TEXTE À LIRE:
Produits chimiques

Produits chimiques : L'Europe Reachement dotée

La législation REACH – acronyme anglais pour Registration, Evaluation, Autorisation and restriction of Chemicals – a commencé à se déployer il y a cinq ans. A l’origine, ce programme avait été décrit comme l’apocalypse par les dirigeants des entreprises du secteur, dont le marché annuel s’élève à 540 milliards d’euros. Cinq ans plus tard, elles sont toujours là et se portent plutôt bien.

L'idée de base de la législation REACH n’est pas mauvaise. Elle consiste à renverser ce que l’on appelle la charge ou le fardeau de la preuve. Jusqu’alors, lorsqu’un produit chimique était mis sur le marché, les autorités publiques devaient évaluer le risque de la substance avant de pouvoir en interdire le commerce, le cas échéant. Désormais, ce sont les industriels qui doivent fournir des données démontrant la sûreté du produit. Ces données sont remises dans un dossier d’enregistrement, sésame de l’accès au marché selon le principe « pas de données, pas de marché » no data, no market»). 30 000 substances sont concernées. A ce jour, 6600 ont été enregistrées.

 

Une usine à gaz

Le problème est que cette législation est très complexe et qu’elle a pris la place de 40 anciens textes (directives et règlements). Or les usines à gaz, l’industrie chimique, elle connaît. Un intense travail de lobbying lui a permis d’élargir ses marges de manœuvre et d’émousser passablement les aspects les plus tranchants du projet. A tel point que REACH ne fait même plus figure d’épouvantail pour l’Organisation mondiale du commerce (OMC) et que les pressions exercées par les Etats-Unis et leurs alliés font figure de batailles d’arrière-­garde. Pour les entreprises récalcitrantes, une « solution » réside dans la délocalisation de la production en Chine, qui représente désormais 27 % du marché mondial (deuxième producteur et premier consommateur de fibres d’amiante. p. ex.). Pour les autres, un certain nombre de failles existent :

 

  • La conformité des dossiers présentés pour l’enregistrement n’est vérifiée que pour 5 % des dossiers, par sondage. Pourtant en 2012, un tiers des dossiers examinés présentaient des lacunes significatives en terme de qualité. Jusqu’à être pratiquement vides, ne contenant que des informations recueillies sur la Toile. Or ces informations inadéquates ou incomplètes sont ensuite utilisées pour évaluer les dangers et définir les manipulations des produits !

ÉNONCÉ A: Recopiez fidèlement chaque ligne de la liste placée plus bas, après le texte sur REACH, en omettant les images.
Ce texte n'a aucun rapport avec la liste qui vient ensuite.

DONNÉES DE TRAVAIL:
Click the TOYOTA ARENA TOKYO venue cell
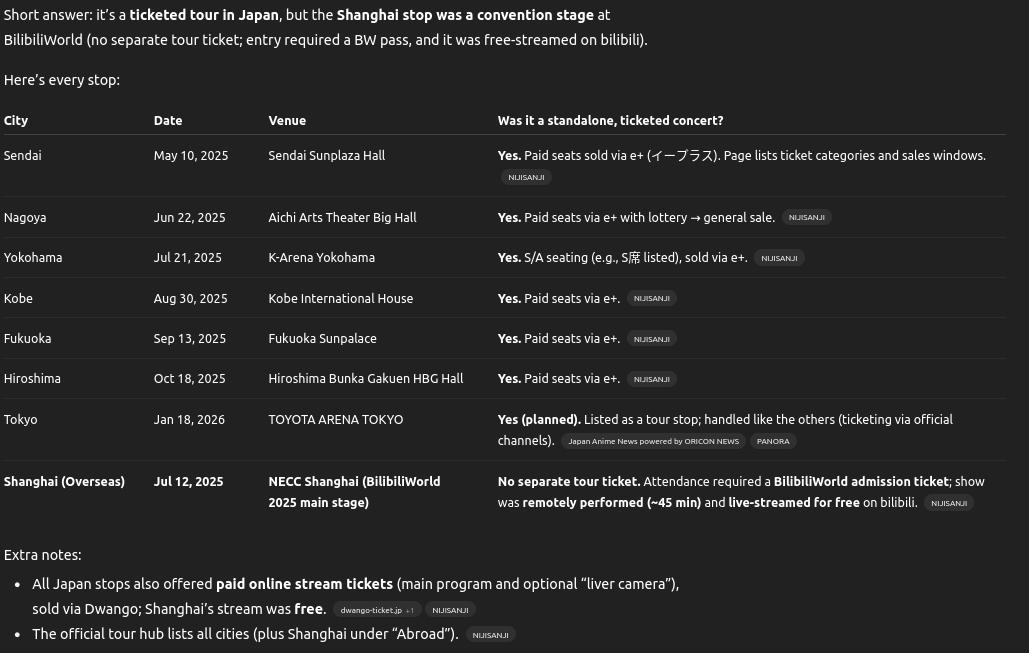Screen dimensions: 1029x653 point(335,420)
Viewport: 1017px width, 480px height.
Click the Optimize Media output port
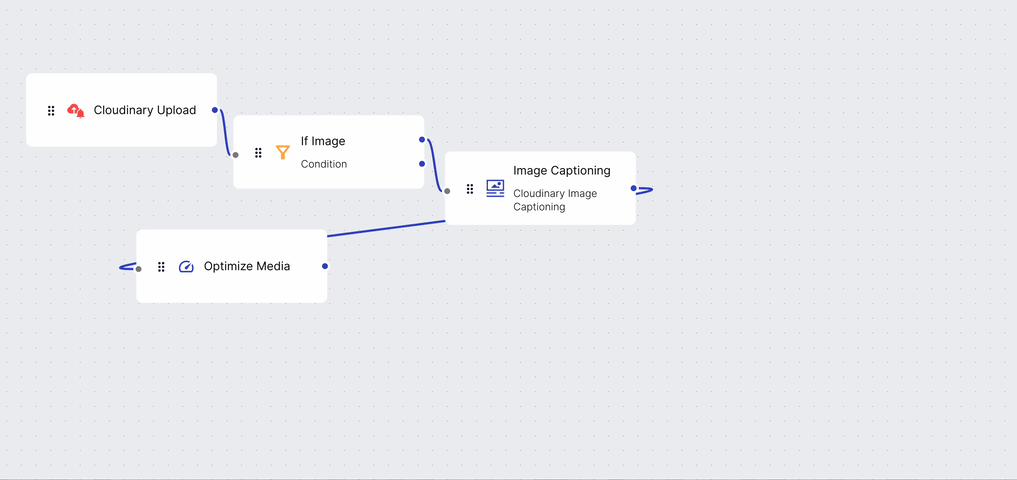point(325,266)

ÉNONCÉ B: D'après le texte sur la législation REACH, combien de substances ont été enregistrées à ce jour ?

SOLUTION A:
Click the TOYOTA ARENA TOKYO venue cell
Screen dimensions: 1029x653 point(335,420)
Viewport: 1017px width, 480px height.
Click the Optimize Media output port
point(325,266)

SOLUTION B: 6600 substances ont été enregistrées, sur les 30 000 concernées.